Task input:
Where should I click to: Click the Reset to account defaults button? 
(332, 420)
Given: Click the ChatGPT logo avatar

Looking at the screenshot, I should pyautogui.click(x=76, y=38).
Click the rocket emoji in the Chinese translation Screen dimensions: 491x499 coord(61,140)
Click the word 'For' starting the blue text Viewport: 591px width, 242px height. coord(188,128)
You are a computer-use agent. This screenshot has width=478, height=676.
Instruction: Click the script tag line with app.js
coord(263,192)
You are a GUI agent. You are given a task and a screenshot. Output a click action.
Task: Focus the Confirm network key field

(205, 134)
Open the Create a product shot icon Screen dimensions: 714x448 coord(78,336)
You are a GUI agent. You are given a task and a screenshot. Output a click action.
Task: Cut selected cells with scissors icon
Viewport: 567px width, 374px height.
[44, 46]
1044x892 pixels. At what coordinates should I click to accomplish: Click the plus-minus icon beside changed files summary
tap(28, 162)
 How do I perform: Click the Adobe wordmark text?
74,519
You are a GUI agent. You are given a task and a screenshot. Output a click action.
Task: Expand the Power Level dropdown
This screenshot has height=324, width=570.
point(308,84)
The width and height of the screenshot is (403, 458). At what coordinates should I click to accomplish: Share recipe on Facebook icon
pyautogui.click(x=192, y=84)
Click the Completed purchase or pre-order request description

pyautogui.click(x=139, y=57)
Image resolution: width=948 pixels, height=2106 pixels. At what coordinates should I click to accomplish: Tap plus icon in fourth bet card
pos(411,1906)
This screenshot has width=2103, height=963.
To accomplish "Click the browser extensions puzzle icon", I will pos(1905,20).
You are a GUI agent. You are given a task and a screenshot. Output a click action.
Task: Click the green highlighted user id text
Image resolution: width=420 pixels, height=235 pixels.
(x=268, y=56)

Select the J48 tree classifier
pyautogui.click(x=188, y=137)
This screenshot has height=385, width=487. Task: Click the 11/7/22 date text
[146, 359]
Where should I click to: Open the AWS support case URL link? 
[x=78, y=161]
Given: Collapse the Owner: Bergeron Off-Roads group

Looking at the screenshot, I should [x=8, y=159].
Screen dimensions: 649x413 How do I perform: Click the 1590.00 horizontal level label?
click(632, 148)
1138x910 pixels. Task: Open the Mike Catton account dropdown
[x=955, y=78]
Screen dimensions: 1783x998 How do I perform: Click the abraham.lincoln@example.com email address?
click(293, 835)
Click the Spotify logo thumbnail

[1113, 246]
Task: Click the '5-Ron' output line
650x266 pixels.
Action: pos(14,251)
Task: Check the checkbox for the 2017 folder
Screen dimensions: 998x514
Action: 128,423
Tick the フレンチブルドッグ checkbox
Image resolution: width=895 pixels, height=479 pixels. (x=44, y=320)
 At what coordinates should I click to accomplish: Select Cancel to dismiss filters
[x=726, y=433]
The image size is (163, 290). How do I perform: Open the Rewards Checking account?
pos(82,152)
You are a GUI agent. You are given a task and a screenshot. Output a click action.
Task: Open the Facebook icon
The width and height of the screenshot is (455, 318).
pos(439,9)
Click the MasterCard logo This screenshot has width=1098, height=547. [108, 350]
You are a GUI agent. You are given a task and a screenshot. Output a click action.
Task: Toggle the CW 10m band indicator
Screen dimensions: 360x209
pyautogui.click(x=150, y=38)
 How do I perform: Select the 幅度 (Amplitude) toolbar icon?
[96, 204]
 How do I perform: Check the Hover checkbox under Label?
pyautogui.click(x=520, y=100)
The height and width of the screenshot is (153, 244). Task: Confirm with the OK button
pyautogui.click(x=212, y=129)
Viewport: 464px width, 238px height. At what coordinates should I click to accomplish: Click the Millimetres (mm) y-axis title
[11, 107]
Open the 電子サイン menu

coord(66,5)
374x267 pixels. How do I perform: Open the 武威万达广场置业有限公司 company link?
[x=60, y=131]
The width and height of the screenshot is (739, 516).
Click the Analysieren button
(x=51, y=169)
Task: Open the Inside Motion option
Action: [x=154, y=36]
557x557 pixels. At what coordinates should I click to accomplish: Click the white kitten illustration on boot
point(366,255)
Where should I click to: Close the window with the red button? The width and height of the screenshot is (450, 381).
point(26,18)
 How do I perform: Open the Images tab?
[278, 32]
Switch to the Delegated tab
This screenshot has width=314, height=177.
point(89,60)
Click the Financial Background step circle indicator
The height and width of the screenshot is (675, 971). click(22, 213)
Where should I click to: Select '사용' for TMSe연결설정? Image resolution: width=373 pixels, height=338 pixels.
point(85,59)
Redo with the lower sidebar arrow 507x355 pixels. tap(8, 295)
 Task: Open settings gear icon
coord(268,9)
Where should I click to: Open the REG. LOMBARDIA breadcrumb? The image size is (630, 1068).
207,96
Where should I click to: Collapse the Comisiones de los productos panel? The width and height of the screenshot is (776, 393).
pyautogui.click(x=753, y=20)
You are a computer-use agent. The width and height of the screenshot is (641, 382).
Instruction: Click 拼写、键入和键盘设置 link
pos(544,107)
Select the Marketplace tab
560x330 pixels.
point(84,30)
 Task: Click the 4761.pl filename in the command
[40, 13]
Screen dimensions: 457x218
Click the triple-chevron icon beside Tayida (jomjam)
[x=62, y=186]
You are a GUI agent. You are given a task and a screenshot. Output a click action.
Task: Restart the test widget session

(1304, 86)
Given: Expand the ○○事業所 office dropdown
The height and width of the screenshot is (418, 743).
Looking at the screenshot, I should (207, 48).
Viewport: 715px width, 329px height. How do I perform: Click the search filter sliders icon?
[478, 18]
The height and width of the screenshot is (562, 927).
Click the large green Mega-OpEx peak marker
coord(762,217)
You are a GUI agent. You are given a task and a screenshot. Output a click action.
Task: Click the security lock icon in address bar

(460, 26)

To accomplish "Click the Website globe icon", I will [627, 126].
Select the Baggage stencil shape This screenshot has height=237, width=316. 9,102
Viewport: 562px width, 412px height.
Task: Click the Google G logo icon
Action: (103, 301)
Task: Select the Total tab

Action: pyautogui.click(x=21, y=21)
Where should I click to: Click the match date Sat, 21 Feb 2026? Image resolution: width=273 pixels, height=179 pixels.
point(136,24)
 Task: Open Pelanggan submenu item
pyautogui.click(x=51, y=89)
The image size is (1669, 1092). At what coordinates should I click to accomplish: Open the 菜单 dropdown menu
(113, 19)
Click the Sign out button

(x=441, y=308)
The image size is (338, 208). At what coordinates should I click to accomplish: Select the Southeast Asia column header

Work to complete:
The answer is the lines above between the line holding "Task: Cut selected cells with scissors icon" and the line holding "Task: Check the checkbox for the 2017 folder", inclusive, each written out exactly, and no others.

Solution for this exercise:
Task: Cut selected cells with scissors icon
Viewport: 567px width, 374px height.
[44, 46]
1044x892 pixels. At what coordinates should I click to accomplish: Click the plus-minus icon beside changed files summary
tap(28, 162)
 How do I perform: Click the Adobe wordmark text?
74,519
You are a GUI agent. You are given a task and a screenshot. Output a click action.
Task: Expand the Power Level dropdown
This screenshot has height=324, width=570.
point(308,84)
The width and height of the screenshot is (403, 458). At what coordinates should I click to accomplish: Share recipe on Facebook icon
pyautogui.click(x=192, y=84)
Click the Completed purchase or pre-order request description

pyautogui.click(x=139, y=57)
Image resolution: width=948 pixels, height=2106 pixels. At what coordinates should I click to accomplish: Tap plus icon in fourth bet card
pos(411,1906)
This screenshot has width=2103, height=963.
To accomplish "Click the browser extensions puzzle icon", I will pos(1905,20).
You are a GUI agent. You are given a task and a screenshot. Output a click action.
Task: Click the green highlighted user id text
Image resolution: width=420 pixels, height=235 pixels.
(x=268, y=56)

Select the J48 tree classifier
pyautogui.click(x=188, y=137)
This screenshot has height=385, width=487. Task: Click the 11/7/22 date text
[146, 359]
Where should I click to: Open the AWS support case URL link? 
[x=78, y=161]
Given: Collapse the Owner: Bergeron Off-Roads group

Looking at the screenshot, I should [x=8, y=159].
Screen dimensions: 649x413 How do I perform: Click the 1590.00 horizontal level label?
click(632, 148)
1138x910 pixels. Task: Open the Mike Catton account dropdown
[x=955, y=78]
Screen dimensions: 1783x998 How do I perform: Click the abraham.lincoln@example.com email address?
click(293, 835)
Click the Spotify logo thumbnail

[1113, 246]
Task: Click the '5-Ron' output line
650x266 pixels.
Action: pos(14,251)
Task: Check the checkbox for the 2017 folder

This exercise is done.